17/10/13

Kafka. El fogonero


Franz Kafka.
El fogonero.
Ilustraciones de Max.
Traducción de Juan Andrés García Román.
Nórdica. Madrid, 2013.

El conflicto entre la autoridad y el individuo, la opresión ambiental de un entorno hostil, la búsqueda de identidad, la desorientación ante la impenetrable maquinaria del poder que aniquila a la persona, la culpa y el castigo, la pérdida y la huida son algunos de los temas que permiten conectar tres relatos que Kafka escribió en la misma época, en el creativo otoño de 1912.

Tres relatos que concibió como una trilogía  que quería publicar en un solo tomo con el título Hijos porque mantenían una serie de vínculos más o menos explícitos: La condena, El fogonero y La metamorfosis, narrados con parecida distancia indiferente ante los hechos y los personajes y que comparten también ese tono casi notarial que es uno de sus rasgos más llamativos.

Animado por la facilidad con la que acababa de terminar La condena, Kafka escribió con rapidez exaltada El fogonero como primer capítulo de una novela que acabó malográndose. Iba a ser el primero de los seis capítulos de una novela muy crítica con las injustas relaciones laborales en el capitalismo norteamericano –El desaparecido- que dejó inconclusa y que su amigo Max Brod editó con un título póstumo y no autorizado: América.

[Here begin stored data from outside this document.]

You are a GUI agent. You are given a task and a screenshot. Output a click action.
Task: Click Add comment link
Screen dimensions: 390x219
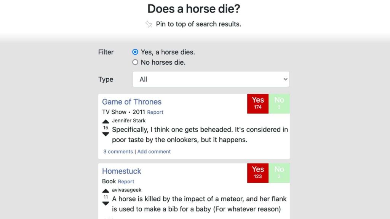[x=154, y=151]
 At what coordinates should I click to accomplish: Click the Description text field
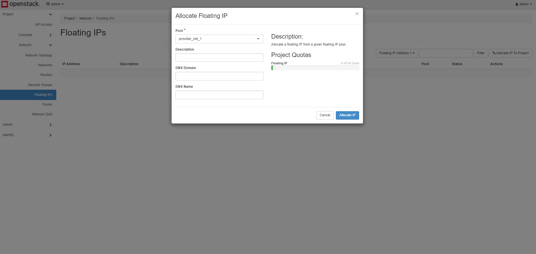click(219, 58)
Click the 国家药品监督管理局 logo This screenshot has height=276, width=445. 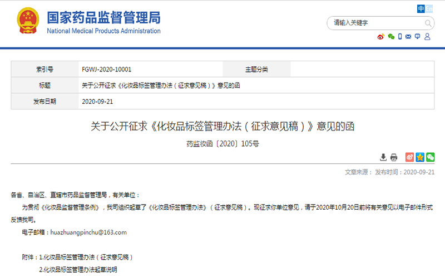pos(89,21)
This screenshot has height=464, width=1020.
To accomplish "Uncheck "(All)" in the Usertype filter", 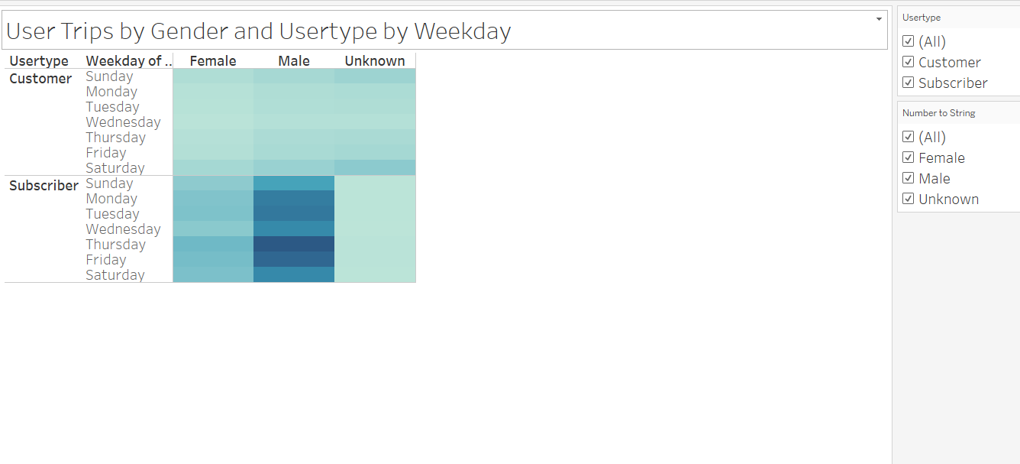I will pyautogui.click(x=908, y=41).
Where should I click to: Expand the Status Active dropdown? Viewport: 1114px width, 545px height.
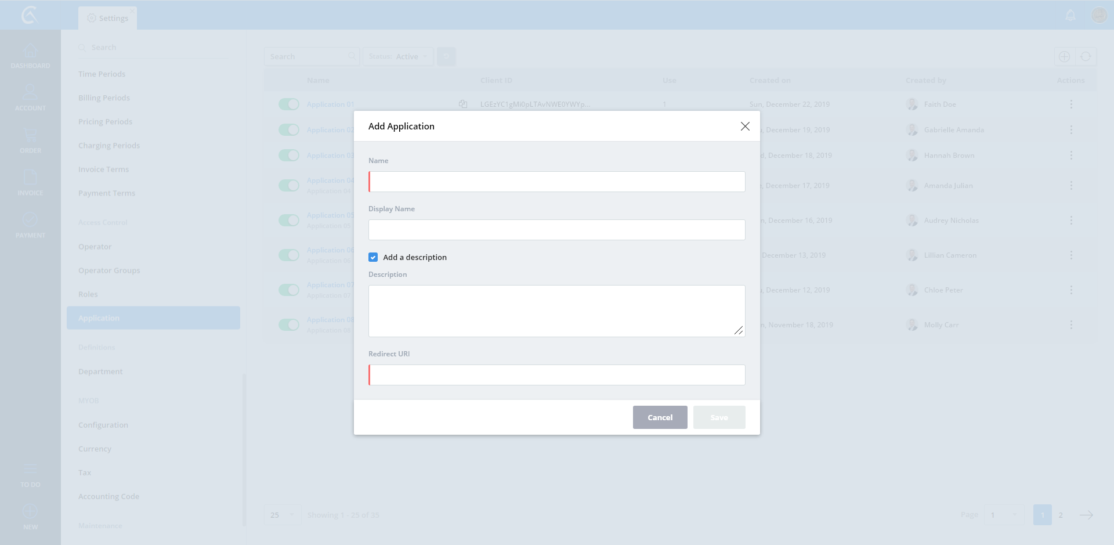tap(398, 57)
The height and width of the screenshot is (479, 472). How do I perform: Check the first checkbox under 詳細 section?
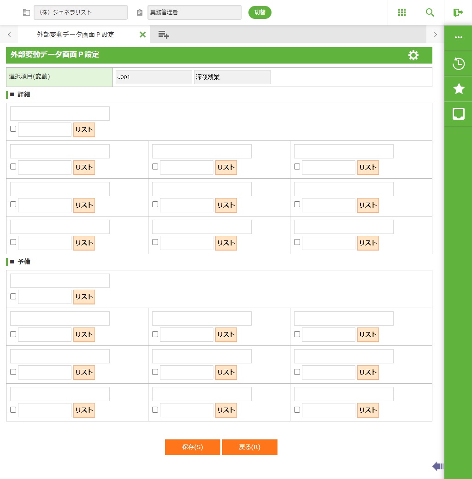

Ese relato escrito en un estado de euforia le gustó mucho, pero los otros capítulos no mantenían ni su tensión narrativa ni su altura literaria, de manera que lo publicó al año siguiente como relato exento. 

Y para celebrar el centenario de su publicación, Nórdica ha preparado la espléndida edición ilustrada por Max de este relato que tiene un ritmo casi cinematográfico y transmite la imagen del mundo como un laberinto metaforizado en el interior intrincado del barco en el que llega a América el protagonista, un joven Karl Roßmann obligado por su familia a hacer ese viaje que lo aparta de su entorno para purgar su culpa:

Al entrar en el puerto de Nueva York a bordo de un barco que se iba deteniendo, Karl Roßmann, un joven de diecisiete años al que sus padres pobres habían enviado a América por tener un hijo con una criada que lo había seducido, creyó ver la Estatua de la diosa Libertad, que divisaba desde hacía un buen rato, como si estuviera dentro de un rayo de sol que fulgurara de repente. El brazo con la espada parecía recién alzado y en torno a su silueta soplaban aires libres.
«Qué alta», se dijo.

Esa Estatua de la Libertad, que levanta llamativamente una espada en lugar de una antorcha, es un símbolo de lo que se va a encontrar el joven inmigrante: el castigo, el poder, la jerarquía, el abuso, la injusticia, la aniquilación del individuo en una degradante sociedad de masas al servicio de un sistema productivo jerárquico que funciona como una máquina de destrucción de la persona.